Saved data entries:
*** Block opens ***

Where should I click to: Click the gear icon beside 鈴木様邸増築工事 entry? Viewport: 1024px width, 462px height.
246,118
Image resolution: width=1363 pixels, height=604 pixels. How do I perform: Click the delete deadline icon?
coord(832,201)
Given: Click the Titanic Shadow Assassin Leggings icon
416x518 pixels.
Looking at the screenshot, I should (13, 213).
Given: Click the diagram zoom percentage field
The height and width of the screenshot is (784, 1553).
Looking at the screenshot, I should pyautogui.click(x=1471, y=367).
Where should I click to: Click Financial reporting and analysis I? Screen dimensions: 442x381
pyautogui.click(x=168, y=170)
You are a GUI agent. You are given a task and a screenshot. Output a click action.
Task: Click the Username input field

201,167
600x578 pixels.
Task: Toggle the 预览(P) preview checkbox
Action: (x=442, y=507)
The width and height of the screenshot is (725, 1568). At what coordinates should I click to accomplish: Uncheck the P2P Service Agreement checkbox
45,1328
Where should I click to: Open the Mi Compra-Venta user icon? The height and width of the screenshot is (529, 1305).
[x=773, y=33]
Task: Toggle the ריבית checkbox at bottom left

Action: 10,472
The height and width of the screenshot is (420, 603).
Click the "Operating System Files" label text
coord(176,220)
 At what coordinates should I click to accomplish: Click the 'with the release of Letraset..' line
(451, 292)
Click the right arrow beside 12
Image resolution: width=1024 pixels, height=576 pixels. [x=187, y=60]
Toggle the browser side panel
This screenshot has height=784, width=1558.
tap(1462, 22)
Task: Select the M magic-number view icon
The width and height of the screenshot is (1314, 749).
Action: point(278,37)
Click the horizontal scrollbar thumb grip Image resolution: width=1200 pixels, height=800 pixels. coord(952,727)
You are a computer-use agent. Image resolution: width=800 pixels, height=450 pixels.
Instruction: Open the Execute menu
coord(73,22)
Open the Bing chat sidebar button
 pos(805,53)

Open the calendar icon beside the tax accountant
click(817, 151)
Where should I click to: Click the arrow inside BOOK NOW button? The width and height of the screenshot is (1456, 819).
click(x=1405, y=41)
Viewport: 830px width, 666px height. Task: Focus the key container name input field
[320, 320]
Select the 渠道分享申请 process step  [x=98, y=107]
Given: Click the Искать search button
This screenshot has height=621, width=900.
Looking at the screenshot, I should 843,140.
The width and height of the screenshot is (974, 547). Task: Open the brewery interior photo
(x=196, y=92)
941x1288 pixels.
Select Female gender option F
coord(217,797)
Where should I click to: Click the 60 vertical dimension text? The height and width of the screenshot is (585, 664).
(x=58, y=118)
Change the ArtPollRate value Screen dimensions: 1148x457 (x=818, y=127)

*** Block closes ***

WHAT YOU NEED TO DO:
Among the lines above, please find those with "agent" and copy them.

FINAL ANSWER:
You are a GUI agent. You are given a task and a screenshot. Output a click action.
You are a computer-use agent. Image resolution: width=800 pixels, height=450 pixels.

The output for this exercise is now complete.